6 de junho de 2017

Concerned about the Paris Agreement? There’s still hope through girls’ education

Rebecca Winthrop and Christina Kwauk
 Brookings
As the world reels from the news yesterday that the U.S. intends to pull out of the global Paris Agreement, there are still reasons to hope that our children can inherit a healthy planet. Paul Hawken, the well-known environmentalist, has a plan. His recent book is called Drawdown: The Most Comprehensive Plan Ever Proposed to Reverse Global Warming and it does just what the subtitle suggests. Under his coordination, researchers and scientists around the globe spent the last three years modeling what it would take to reduce carbon emissions or sequester carbon from the atmosphere. The book presents 100 proven interventions to immediately begin to stem the tide of climate change.
The good news is that the most effective intervention is not even in the Paris Agreement. Empowering girls and women through a combination of education and family planning is the number one thing the world can do to address climate change, ahead of switching to solar energy, wind energy, or a plant-rich diet. Investing in both girls’ education around the globe and enabling women access to contraception and reproductive healthcare would result in 120 gigatons of carbon reduced by 2050, a staggering amount compared to the 90 gigatons that could be reduced by better management of harmful chemical refrigerants like chlorofluorocarbons (CFCs).CUE_co2reduction2_20170602Demographers, global development specialists, and education advocates have long known about the connection between girls’ and women’s empowerment and smaller, more sustainable families. Research suggests that the difference in family size for a woman with 0 years of schooling compared to a woman with 12 years of schooling is about four to five children. And several studies have projected slower population growth if all girls around the world receive a secondary school education—as much as two billion fewer people on the planet for 2050 than if current fertility rates persist, and over five billion fewer people by 2100. Indeed, reaching a sustainable population growth rate could be realized even more quickly if the 225 million women around the world who want to avoid pregnancy but do not have access to contraception or control over their reproductive lives were given access to safe and voluntary family planning. The majority of these women live in the world’s 69 poorest countries, and it’s no coincidence that many of these countries are where girls have the hardest time going to school.

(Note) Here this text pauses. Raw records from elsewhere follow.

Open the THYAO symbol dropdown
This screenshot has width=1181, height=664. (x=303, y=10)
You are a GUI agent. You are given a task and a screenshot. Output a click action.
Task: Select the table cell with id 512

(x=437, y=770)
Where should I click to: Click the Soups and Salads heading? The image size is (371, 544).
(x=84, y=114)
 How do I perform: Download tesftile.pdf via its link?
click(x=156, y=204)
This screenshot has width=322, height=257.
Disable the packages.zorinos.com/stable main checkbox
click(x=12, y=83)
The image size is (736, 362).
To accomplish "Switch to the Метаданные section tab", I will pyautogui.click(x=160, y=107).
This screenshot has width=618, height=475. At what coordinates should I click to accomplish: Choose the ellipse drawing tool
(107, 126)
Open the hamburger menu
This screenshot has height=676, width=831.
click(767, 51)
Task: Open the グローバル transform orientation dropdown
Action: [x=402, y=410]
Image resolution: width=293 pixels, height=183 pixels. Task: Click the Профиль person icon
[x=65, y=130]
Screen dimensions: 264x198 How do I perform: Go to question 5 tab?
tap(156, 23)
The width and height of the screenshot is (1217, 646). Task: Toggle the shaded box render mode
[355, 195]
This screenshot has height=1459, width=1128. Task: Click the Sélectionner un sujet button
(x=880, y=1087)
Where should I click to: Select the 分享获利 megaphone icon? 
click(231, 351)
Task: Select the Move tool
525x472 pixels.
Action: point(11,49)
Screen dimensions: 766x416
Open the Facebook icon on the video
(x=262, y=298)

While there is reason to hope, it is not clear that girls’ and women’s empowerment will fare any better in U.S. foreign policy. With the president’s reinstatement and expansion of the Mexico City Policy, better known as the Global Gag Rule, preventing any foreign aid or federal funding to organizations providing or promoting abortions; with his vague termination of Let Girls Learn; and with his significant budget cuts proposed to foreign assistance, support for family planning and girls’ education seems sharply at risk. Brookings Senior Fellow George Ingram predicts that in order to reduce the foreign aid budget by one-third, the president would likely start with the “big ticket” items. Global health, the largest assistance category at $8.5 billion, includes large budget programs like PEPFAR—the “program that put the brakes on the global HIV/AIDS pandemic and, last year, provided life-saving treatment to 11.5 million people around the world.” It also includes smaller budget programs like maternal and child health that are not only life-saving, but also “popular with Congress and reflect the best of American values and national interest.”
Perhaps the best strategy is to work outside the U.S. to forge common cause with environmentalists, climate scientists, and women’s rights activists. In a forthcoming report, the Center for Universal Education at Brookings outlines three promising platforms for such cross-sectoral partnership and collaboration between women’s rights, education, and climate actors, including 1) promoting the proven link between girls’ and women’s enhanced reproductive health and rights and smaller, sustainable families, 2) building a pipeline of environmental leadership opportunities for girls, and 3) increasing girls’ and women’s learning opportunities and skills development for a green economy. Important, too, is working with new global actors to make the link between girls’ education and climate change. In a speech yesterday the French President Emanuel Macron extended an invitation to American “scientists, engineers, entrepreneurs, and responsible citizens who were disappointed by the decision of the President of the United States” to come work collaboratively with France to fight climate change. We propose he push France’s climate action further and to champion girls’ education and family planning as an easy win for making the planet great again. After all, he has appointed half his cabinet as women.